Sieben Content-Marketing Tipps – abgeleitet von der Arbeit guter Küchen-Chefs!

Das Thema “Content-Marketing” hat ja bei uns erst jüngst eine eigene Rubrik bekommen, was es nun auch weiter aufzuarbeiten gilt. Wie schon in den Zusammenfassungen von Björn zum Thema (hier und hier), hat das Thema aktuell eine neue Bedeutung bekommen und beschäftigt uns auch beim Digital Marketing & Media SUMMIT (#d2m13) in der übernächsten Woche.

Vieles ist schon gesagt – so z.B., dass man das Thema strategisch und langfristig angehen muss, dass es eher um einen redaktionellen als um ein verkaufsfördernden Ansatz geht, dass ein Themen-Monitoring vorgeschaltet sein muss, um die relevanten Inhalte der Anspruchsgruppen zu identifizieren, dass man überhaupt Geschichten und Inhalte auswählt, die einen konkreten Mehrwert für die Anspruchsgruppen bieten, oder dass man “Social Media” für die Promotion der Inhalte nutzen sollte, dabei aber die unterschiedlichen Stile der “Social Media Plattformen” berücksichtigen muss.

Wie muss nun aber die Inhalte für gutes “Content-Marketing” aufbereitet und umgesetzt werden? Da zählen sicherlich redaktionelle bzw. z.T. sogar journalistische Qualitätskriterien wie Relevanz, Aktualität, inhaltliche Korrektheit, Vertiefung und Leser-gerechte Ansprache.
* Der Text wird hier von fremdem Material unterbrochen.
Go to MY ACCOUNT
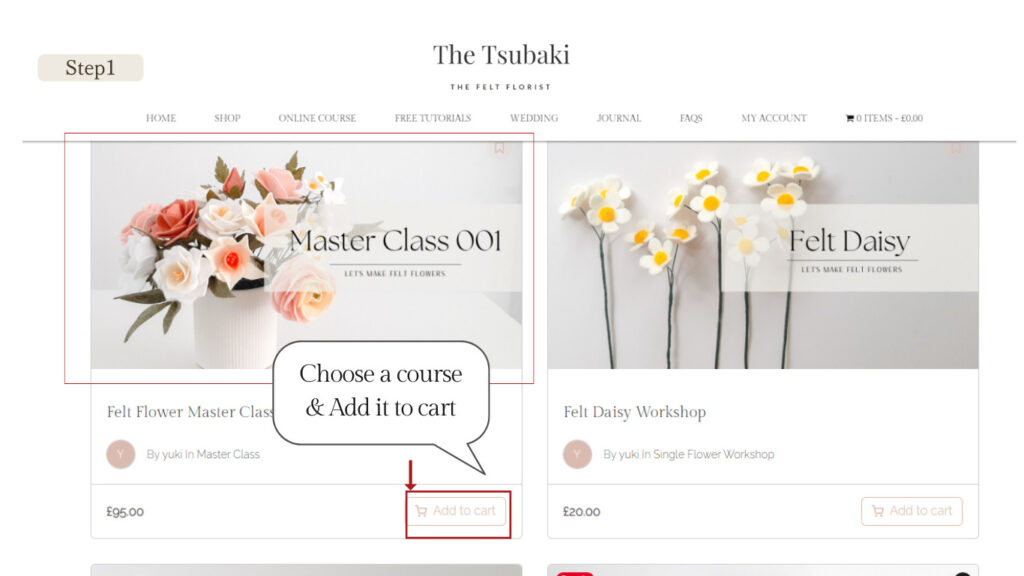This screenshot has width=1024, height=576. click(774, 118)
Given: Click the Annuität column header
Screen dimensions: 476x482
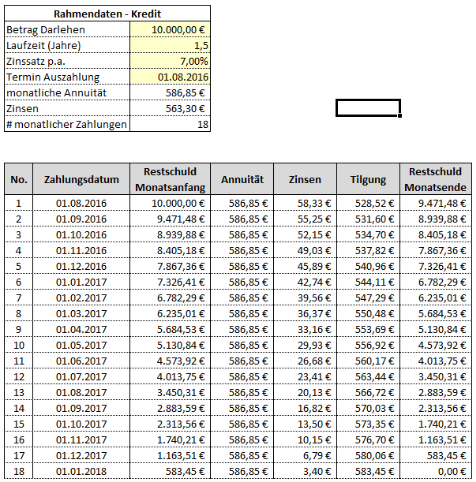Looking at the screenshot, I should [x=242, y=179].
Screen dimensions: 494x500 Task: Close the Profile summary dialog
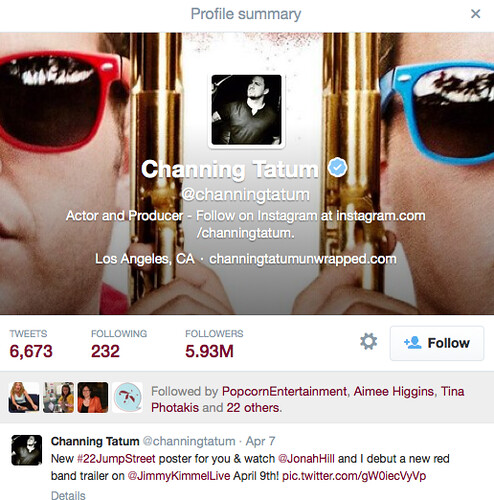[x=475, y=14]
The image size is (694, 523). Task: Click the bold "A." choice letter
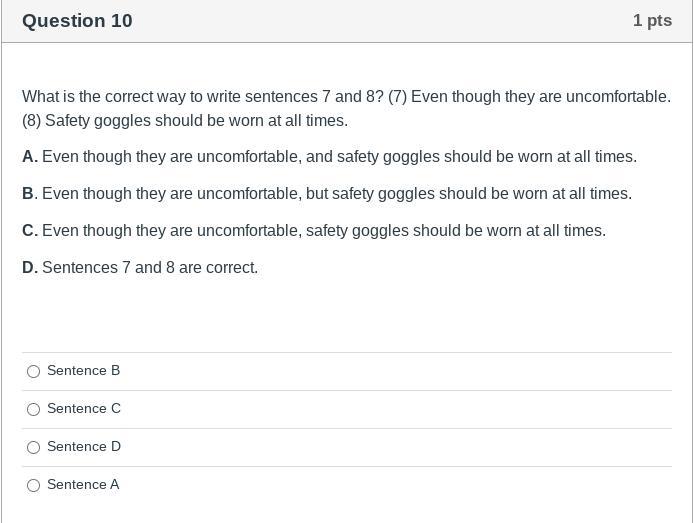tap(30, 157)
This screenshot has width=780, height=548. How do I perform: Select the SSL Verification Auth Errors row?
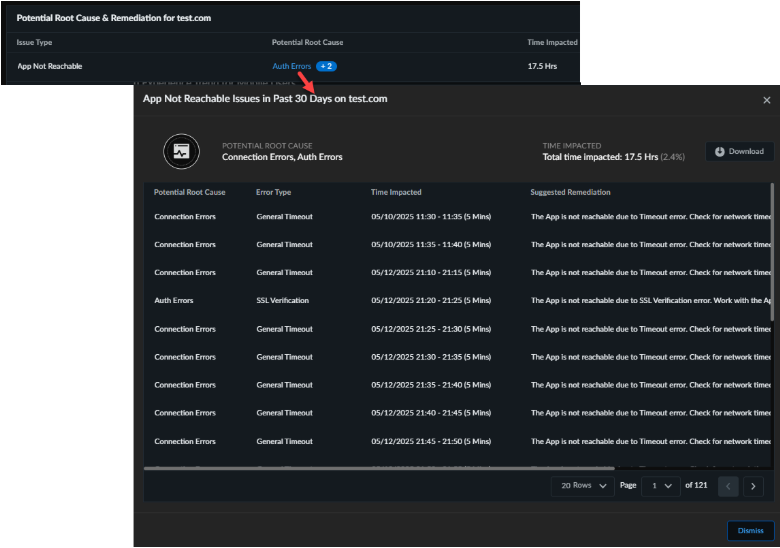coord(282,300)
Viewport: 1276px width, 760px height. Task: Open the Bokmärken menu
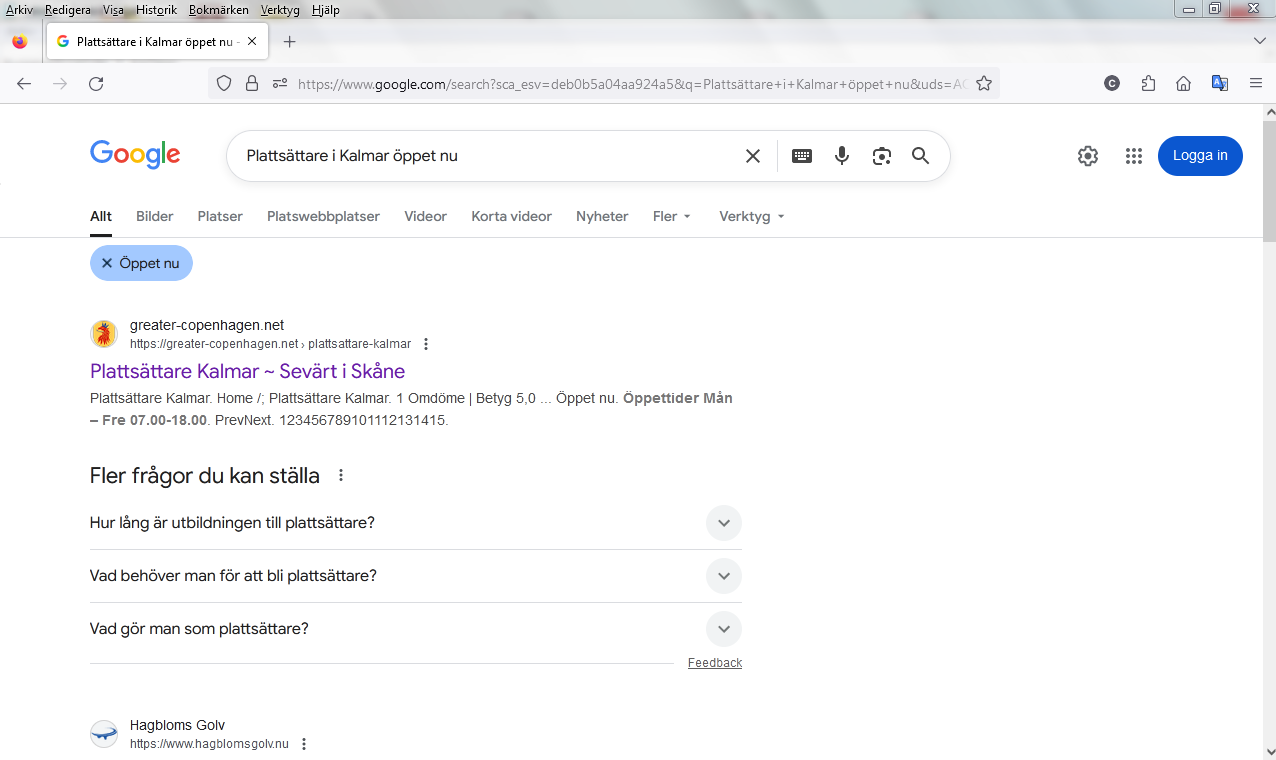pos(218,10)
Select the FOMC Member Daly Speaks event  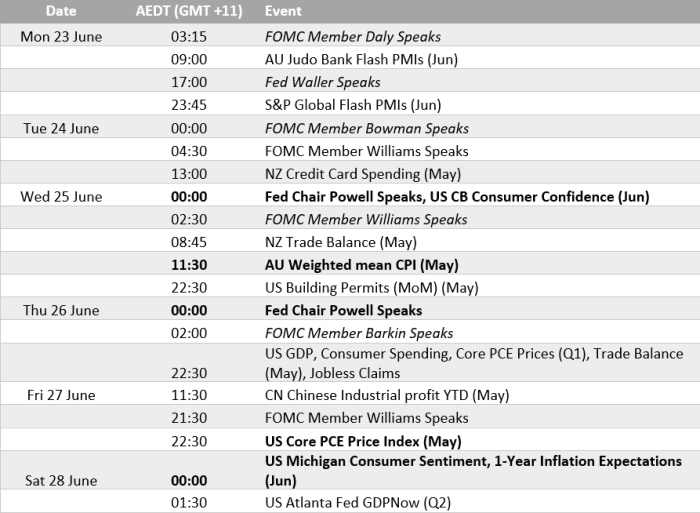[353, 37]
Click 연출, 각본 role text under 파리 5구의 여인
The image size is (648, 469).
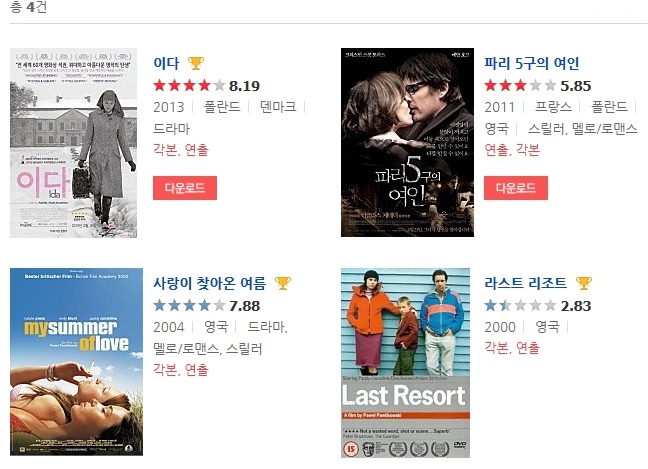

Hier geht es also um das Handwerkszeug von guten Journalisten und Redakteuren.

Eine etwas andere, aber durchaus anschaulichere Charakterisierung von guten Aufbereitungskriterien habe ich bei Veronica Maria Jarski gefunden, welche die Inhalteaufbereitung für gutes “Content-Marketing” mit der Arbeit eines guten Chef-Kochs vergleicht und dazu das passende Infodoodle bereitstellt:

content-marketing-tipps

Was haltet Ihr davon? Sicherlich fehlt hier das strategische Element sowie Herausforderung der Einbindung der einzelnen Inhalte in ein ganzheitliches Publishing-Konzept – aber allein als Leitfaden für die redaktionelle Aufbereitung ist die Visualisierung doch sehr nett, oder?


  1. Manfred says:

    Ich finde diese 7 Tipps sehr gut 🙂 Also ich wüsste jetzt nicht das eines davon nicht wichtig wäre. Aber es gibt auch andere Wege wie man Content Marketing betreiben kann.